To avoid this distraction, I have tried to do my first draft writing in plain text, only moving to Word once revising and formatting can no longer be put off. I did this initially by purchasing an AlphaSmart 3000 for about $15 on eBay a year and a half ago. I was sold on its turn-of-the-century charm, from the translucent green casing (emulating the iMac G3), to the monochrome LCD that displays four lines of text, to the hatch on the underside for three double-A batteries. One marker of its vintage turned out to be less charming: the nasty, nipply, low-travel rubber domes under its keys. The AlphaSmart was intended as a typing tool for kids, and it lends itself to a childlike style of typing: i.e., mashing the keys super hard. It's tolerable at first but quickly gets tedious if you're writing for extended periods.

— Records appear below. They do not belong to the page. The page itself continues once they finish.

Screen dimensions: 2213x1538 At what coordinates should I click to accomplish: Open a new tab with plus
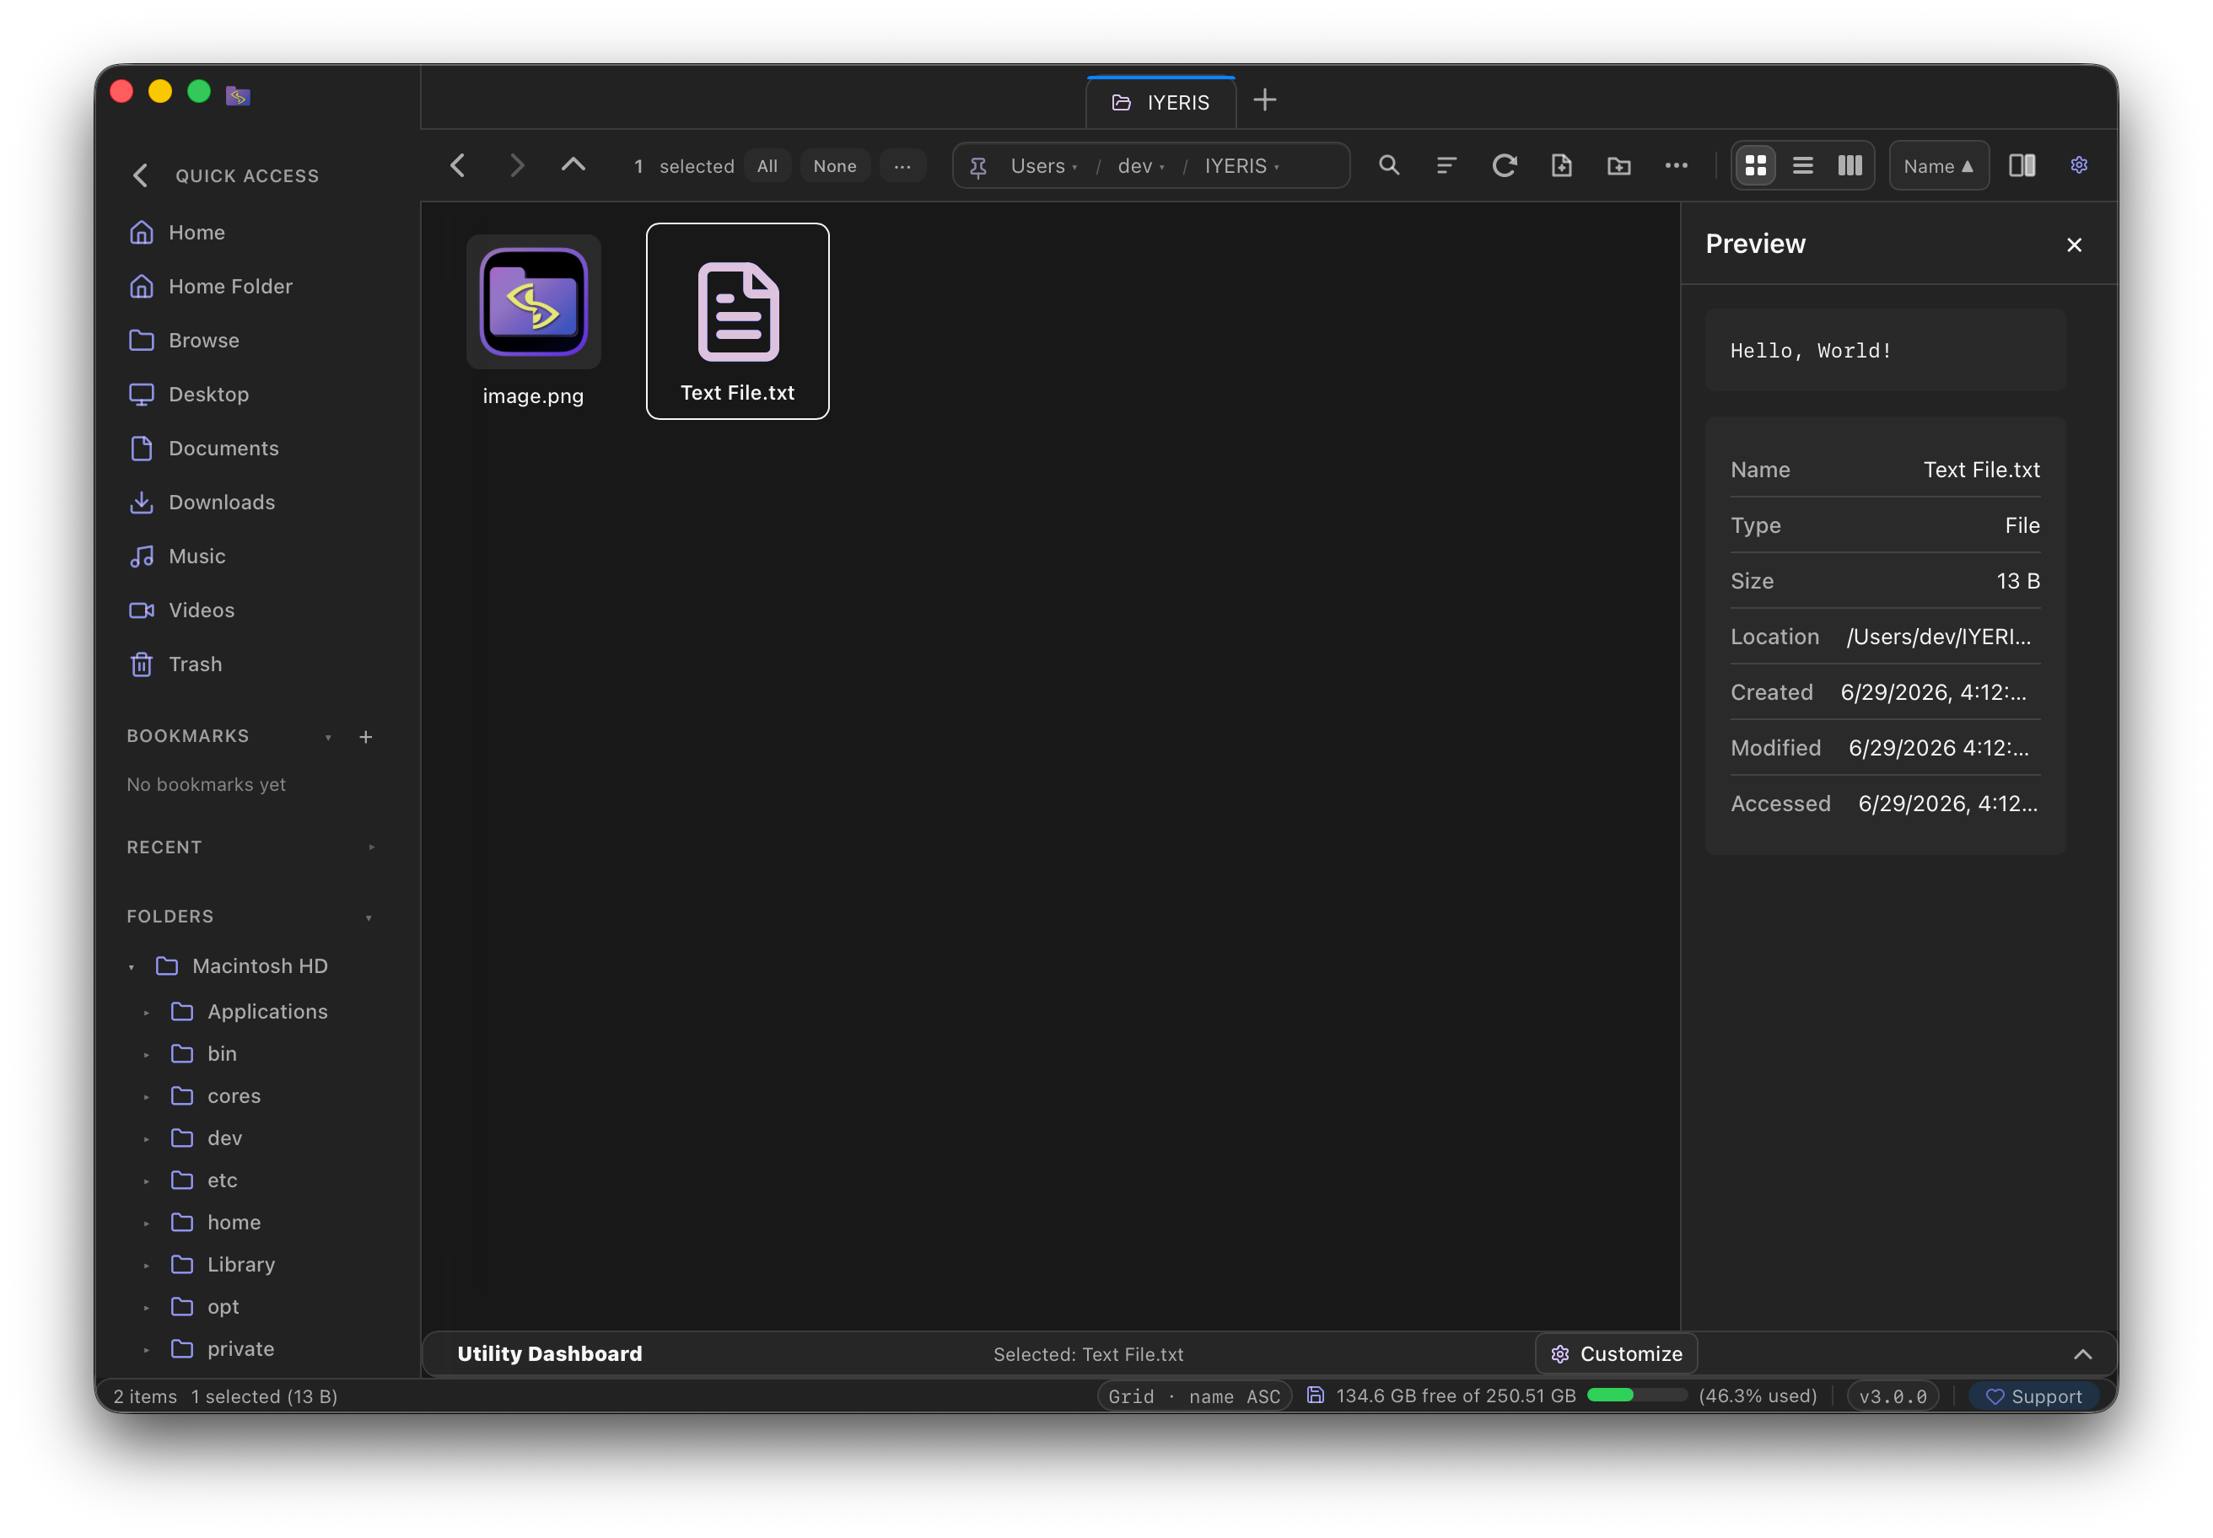click(x=1265, y=100)
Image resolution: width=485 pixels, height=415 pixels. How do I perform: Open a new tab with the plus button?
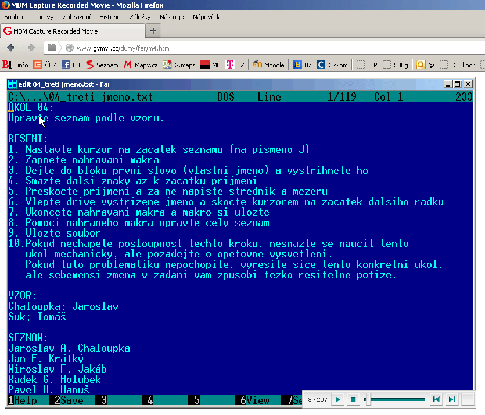click(x=153, y=31)
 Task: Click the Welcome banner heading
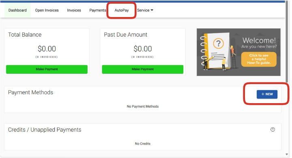(259, 40)
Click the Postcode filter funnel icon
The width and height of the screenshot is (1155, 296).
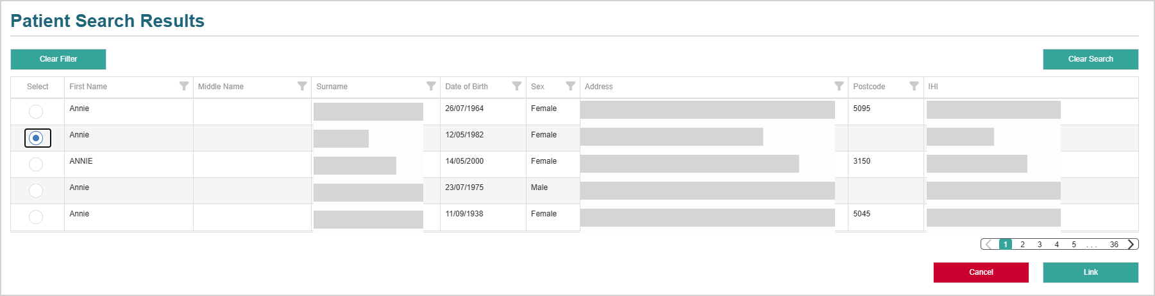pyautogui.click(x=914, y=86)
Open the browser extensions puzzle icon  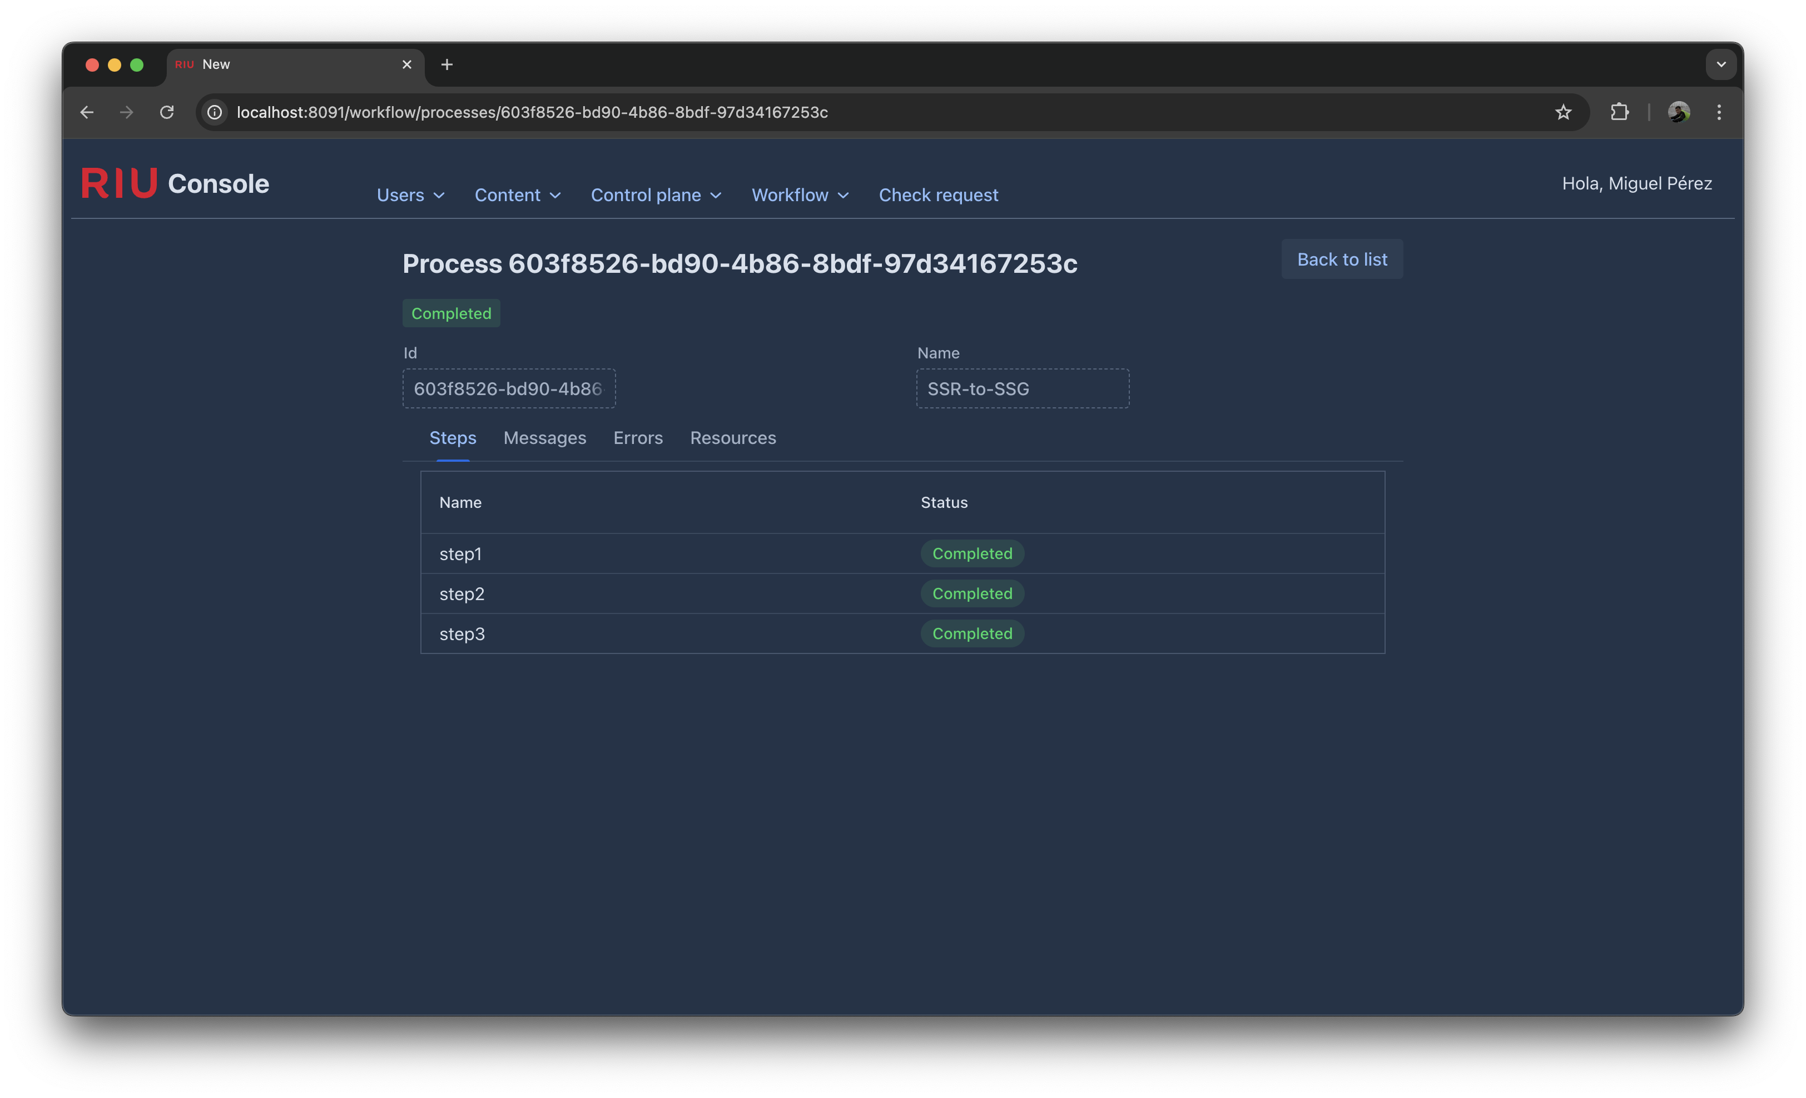[x=1619, y=112]
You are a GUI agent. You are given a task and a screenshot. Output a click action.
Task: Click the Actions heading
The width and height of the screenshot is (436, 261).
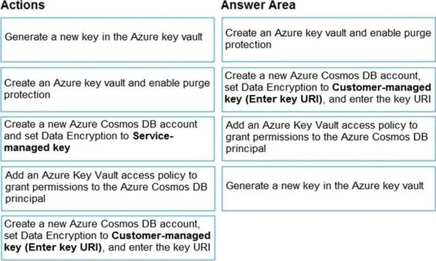(x=22, y=5)
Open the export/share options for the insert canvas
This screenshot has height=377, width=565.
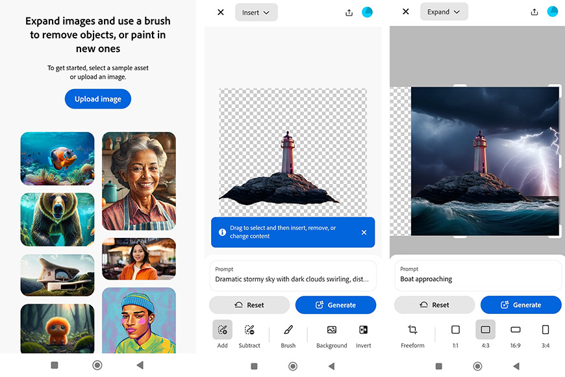[349, 12]
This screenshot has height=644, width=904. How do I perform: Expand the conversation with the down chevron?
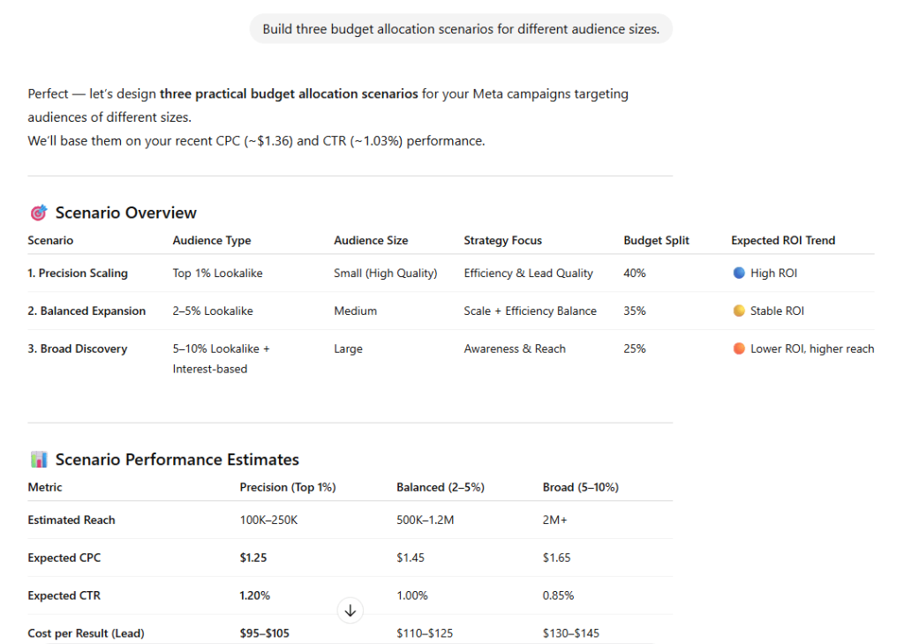pos(350,610)
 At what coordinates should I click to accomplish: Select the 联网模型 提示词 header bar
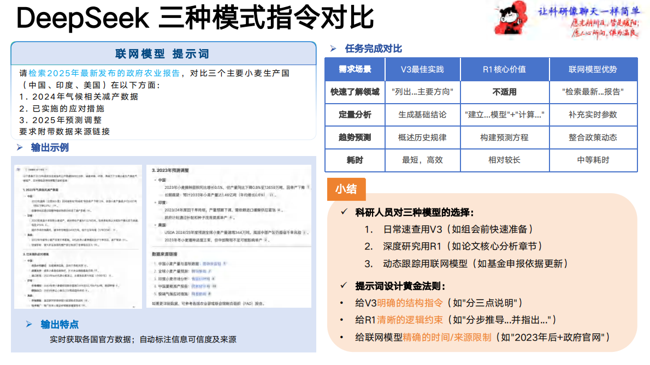pos(163,53)
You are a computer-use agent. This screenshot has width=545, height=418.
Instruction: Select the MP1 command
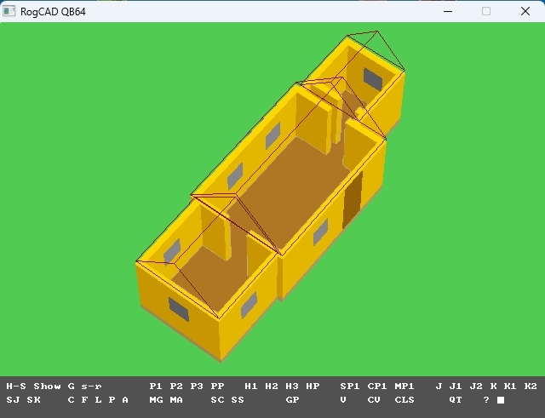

The AlphaSmart is a fun gadget, and it does give you a "distraction-free" writing environment. It does nothing but store and display plain text. Disgusting switches notwithstanding, I stuck with it for a while for this very reason. It has no tools for formatting, and the four-line LCD means you will do very little editing on it either. It is a first draft machine, and it's very satisfying to plug it into your laptop, hit the Send key, and watch the words type themselves into whatever text editor you're going to do the rest of your writing in. This, however, is where the problem comes in: the AlphaSmart doesn't provide tools for anything beyond an initial draft, so its removal of distractions only helps for that initial draft phase. That's helpful, of course—it would stop me from fussing with formatting before I'd written anything substantive—but it still just kicked the can down the road until the first set of revisions.
As I've begun dissertation writing, it's become very clear to me that I need to stay out of Microsoft Word until the last possible minute, not just until after the first draft. So I'm trying now to keep my writing almost entirely in a text editor until I need to move it to Word to send to somebody else. It's taking some work, and it unsolves some problems the AlphaSmart had squared away; there are definite advantages to having a separate device just for writing. It also means that my best formatting option is Markdown, for which I developed an intense dislike several years ago because I had to use it in a web development context with a terrible CMS that frequently escaped tags for no apparent reason and, for less than no apparent reason, refused to recognize HTML tags, so there was often no way to fix broken formatting. But in pursuit of healthier writing habits, I'm giving it the old grad school try.